__EXTRACTED TEXT__:
⟨

Promey, Sally M. 1953-

views updated

PROMEY, Sally M. 1953-


PERSONAL: Born 1953. Education: Hiram College, graduated 1975; Yale University, M.Div., 1978; University of Chicago, Ph.D., 1988.


ADDRESSES: Offıce—Art History and Archaeology, University of Maryland, 1211-B, Art/Sociology Building, College Park, MD 20742-1335. E-mail—sp80@ umail.umd.edu.


CAREER: University of Maryland, professor of art history and archaeology. Member of advisory committee of Archives of American Art and editorial board of American Art; College Art Association representative for "Building Blocks" (interdisciplinary project), sponsored by National Initiative for a Networked Cultural Heritage and American Council of Learned Societies. Curator of exhibitions, including (with David Morgan) Exhibiting the Visual Culture of American Religions, Brauer Museum of Art, Valparaiso University, 2000; and at American Bible Society, 2000-01).


AWARDS, HONORS: Charles C. Eldredge prize, National Museum of Art, 1993, for Spiritual Spectacles: Vision and Image in Mid-Nineteenth-Century Shakerism; Award for Excellence in the Historical Study of Religion, American Academy of Religion, 2000, for Painting Religion in Public: John Singer Sargent's Triumph of Religion at the Boston Public Library; Woodrow Wilson International Center for Scholars fellow, 2000-01; Ailsa Mellon Bruce senior fellowship, Center for Advanced Study in the Visual Arts; fellowships from National Endowment for the Humanities, American Council of Learned Societies, Louisville Institute, and general research board of University of Maryland; grants from Henry Luce Foundation and Lilly Endowment, for The Visual Culture of American Religions.


WRITINGS:


Spiritual Spectacles: Vision and Image in Mid-Nineteenth-Century Shakerism, Indiana University Press (Bloomington, IN), 1993.

Painting Religion in Public: John Singer Sargent'sTriumph of Religion at the Boston Public Library, Princeton University Press (Princeton, NJ), 1999.

(With David Morgan) Exhibiting the Visual Culture ofAmerican Religions (museum exhibition catalogue), University of Chicago Press (Chicago, IL), 2000.

(Editor with David Morgan) The Visual Culture ofAmerican Religions, University of California Press (Berkeley, CA), 2001.


SIDELIGHTS: Sally M. Promey first became interested in the relationship between art and religion as a college undergraduate. She earned her master's degree at Yale Divinity School, and by the time she entered the University of Chicago, where she received her doctorate, she had begun to focus on art history and religion in the United States, from the Colonial period to the present.

⟩

__INSTRUCTION 1__: List every publisher named under WRITINGS in the biographical entry on Sally M. Promey.
__INSTRUCTION 2__: Continue the biographical entry on Sally M. Promey from its last sentence.

__SUPPLIED INFORMATION__:
⟨

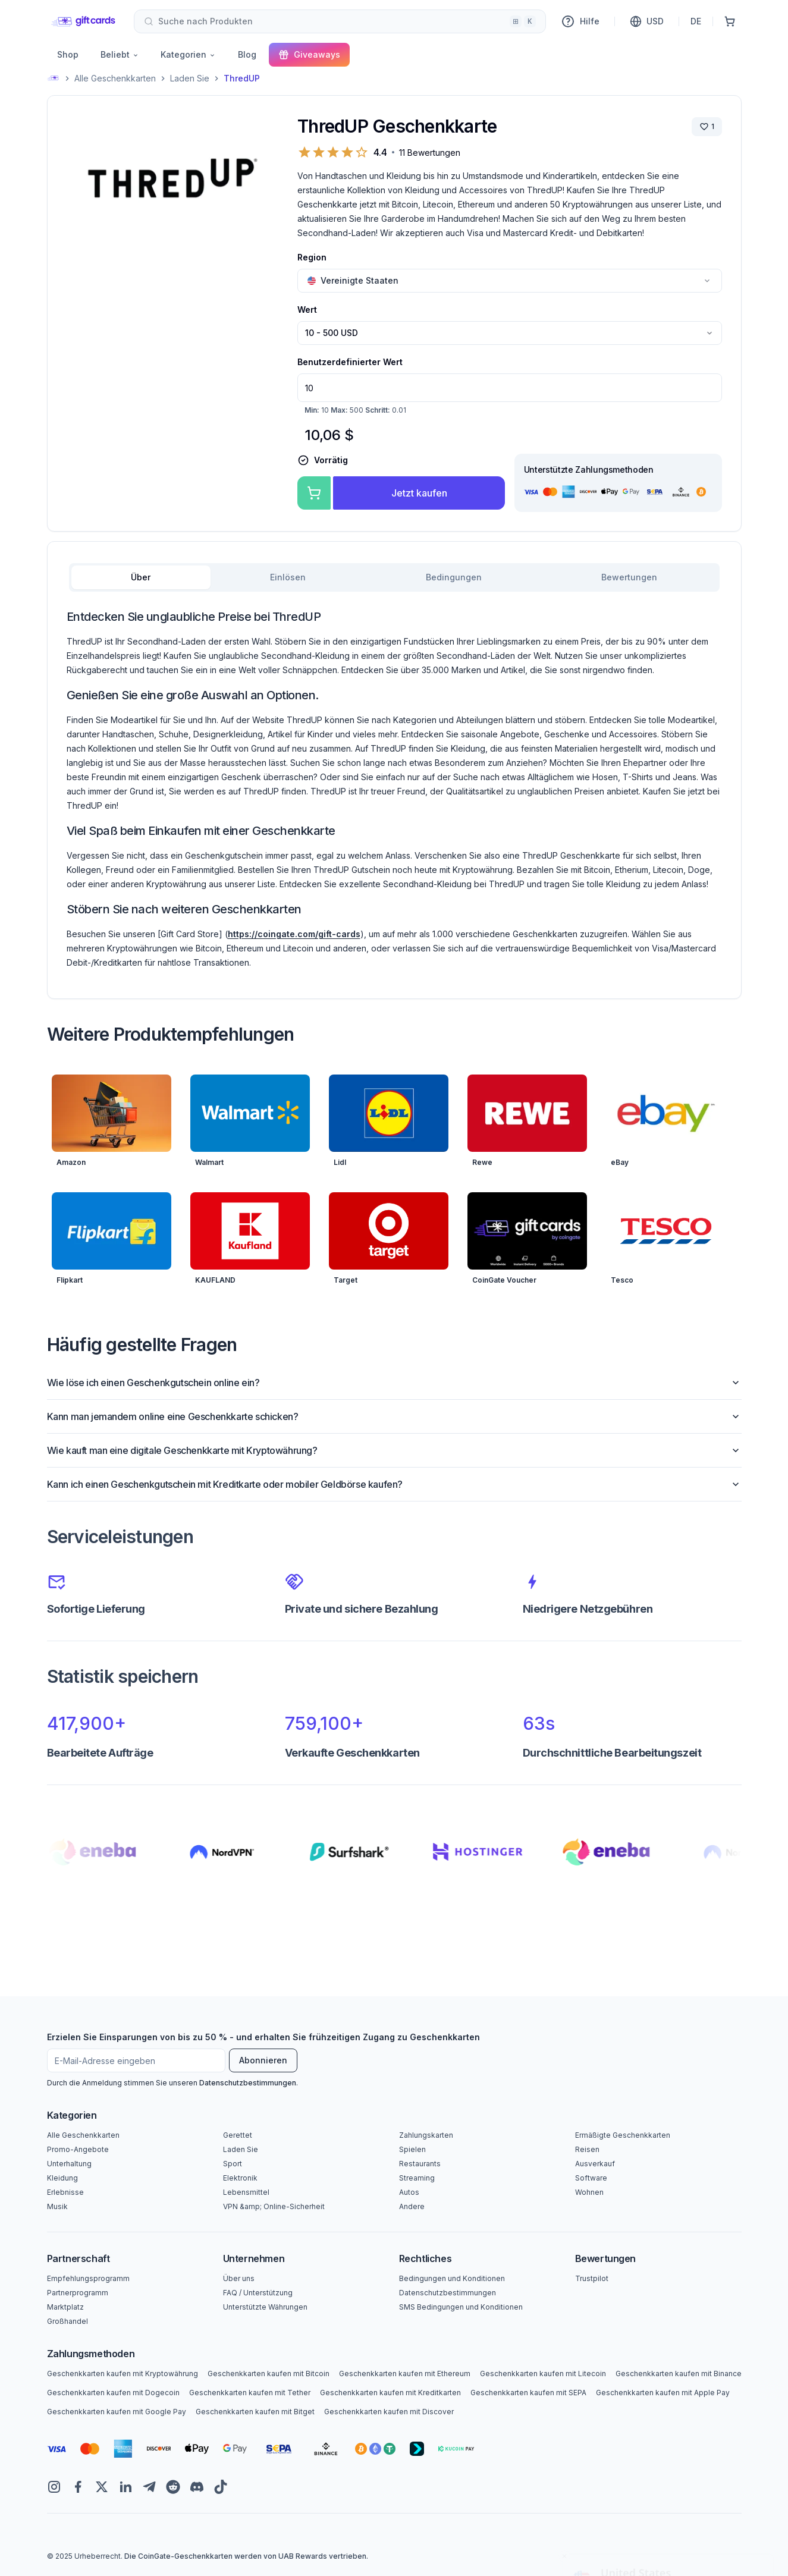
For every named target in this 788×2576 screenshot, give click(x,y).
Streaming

⟩

__EXERCISE ANSWER 1__:
Indiana University Press
Princeton University Press
University of Chicago Press
University of California Press

__EXERCISE ANSWER 2__:
Regarding the book Spiritual Spectacles: Vision and Image in Mid-Nineteenth-Century Shakerism, critic Jane F. Crosthwaite wrote, in the Journal of Interdisciplinary History, "Promey proposes an approach to the anomaly of Shaker religious art that is at once logical and innovative. To understand the appearance of art in an officially iconoclastic community, she has developed not only an interpretive framework that explains the translation of vision into visual image but written a history of the times that prompted the tumultuous visionary manifestations often called 'Mother's Work.'"


Journal of Religion contributor David Bjelajac noted that the visionary images that began to appear in Shaker communities by 1839 are explained by Promey "within the historical context of the Shaker religion and its struggle to maintain faith in the messianic truths of its founder, Ann Lee (1736-84), long after Mother Ann had returned to her heavenly home. . . . The ink and watercolor drawings that often mixed calligraphic texts with geometric and emblematic motifs were not regarded as art but as heavenly communications from Ann Lee and other first-generation founders of Shakerism. The messages were particularly addressed to young, third-generation Shakers, who never had seen Ann Lee, the feminine incarnation of Christ, in the flesh." The Shakers thus viewed these images as "spiritual spectacles" that enabled the young to experience, for themselves, the charismatic Mother Ann.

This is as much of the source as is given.